You picked 3 code pages (1047, 37, and 500) that all have the same
visible characters for hex 7B, 5B, and 7C - #$@. And like John implied,
anything checking for a valid dataset name is going to check for 7B, 5B,
and 7C. Programs (usually) don't care what the visible character
happens to look like on the PC side. So for example, someone in England
might see #£@ for those same 3 hex codes if they are using code page
285. And the name IND£FILE might show up for them.
When you start up ISPF it asks the terminal emulator various things,
including what code page it is running. That gets put in (at least) the
&ztermcid variable so programs can peek at it if they want. One case
I've seen is DB2 SPUFI that complains if it doesn't like the current
code page.
On 7/5/2023 12:04 PM, Paul Gilmartin wrote:
On Wed, 5 Jul 2023 14:16:27 -0400, Matt Hogstrom wrote:
I recently ran into a question that I didn’t know the answer to. The question
was, what code page are dataset names and other z/OS artifacts coded in? Since
the special characters like #, $ and @ are different in codepages 1047, versus
037, etc does z/OS use one code page for these artifacts and translate if a
data set is created with JCL created with 1047 and is later accessed using an
037 code page for instance ?
How would it tell? Would you expect a PRAGMA CCSID on the JOB statement?
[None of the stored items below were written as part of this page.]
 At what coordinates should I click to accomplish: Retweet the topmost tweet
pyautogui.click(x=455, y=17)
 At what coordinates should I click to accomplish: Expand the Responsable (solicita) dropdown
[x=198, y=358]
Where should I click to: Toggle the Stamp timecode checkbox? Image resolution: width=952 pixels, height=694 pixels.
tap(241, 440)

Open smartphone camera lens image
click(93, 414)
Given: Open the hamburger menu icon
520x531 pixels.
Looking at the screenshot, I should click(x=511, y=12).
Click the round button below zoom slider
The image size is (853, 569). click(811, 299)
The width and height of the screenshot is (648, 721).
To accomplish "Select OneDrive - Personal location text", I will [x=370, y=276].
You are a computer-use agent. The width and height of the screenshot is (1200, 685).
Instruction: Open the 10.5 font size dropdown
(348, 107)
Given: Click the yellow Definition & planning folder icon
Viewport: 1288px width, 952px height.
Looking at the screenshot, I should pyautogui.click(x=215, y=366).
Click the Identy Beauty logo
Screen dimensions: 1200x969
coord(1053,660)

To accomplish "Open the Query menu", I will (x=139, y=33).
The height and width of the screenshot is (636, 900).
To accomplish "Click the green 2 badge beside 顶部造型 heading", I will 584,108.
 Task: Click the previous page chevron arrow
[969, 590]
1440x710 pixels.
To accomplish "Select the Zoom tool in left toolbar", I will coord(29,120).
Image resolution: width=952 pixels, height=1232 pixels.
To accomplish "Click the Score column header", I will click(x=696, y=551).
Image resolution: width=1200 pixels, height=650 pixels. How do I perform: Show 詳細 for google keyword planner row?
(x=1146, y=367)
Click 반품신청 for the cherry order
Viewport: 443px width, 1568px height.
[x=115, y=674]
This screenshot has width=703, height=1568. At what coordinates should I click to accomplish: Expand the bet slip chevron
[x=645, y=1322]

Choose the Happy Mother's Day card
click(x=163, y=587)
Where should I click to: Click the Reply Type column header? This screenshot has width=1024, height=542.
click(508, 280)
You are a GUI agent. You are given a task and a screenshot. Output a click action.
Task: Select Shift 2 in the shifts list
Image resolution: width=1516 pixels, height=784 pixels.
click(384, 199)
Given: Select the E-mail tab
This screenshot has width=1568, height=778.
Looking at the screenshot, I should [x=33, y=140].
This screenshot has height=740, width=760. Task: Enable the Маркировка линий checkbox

Or the SUBMIT command recognizing the CCSID of your terminal?
I see no difference among these/ Are there others?
513 $ printf '#$@' | iconv -f UTF-8 -t CP1047 | od -tx1
0000000 7b 5b 7c
0000003
514 $ printf '#$@' | iconv -f UTF-8 -t CP037 | od -tx1
0000000 7b 5b 7c
0000003
515 $ printf '#$@' | iconv -f UTF-8 -t CP500 | od -tx1
0000000 7b 5b 7c
0000003
I suspect someone out there has experience and knows the answer.
I hate EBCDIC! Why isn't a basic character set invariant!?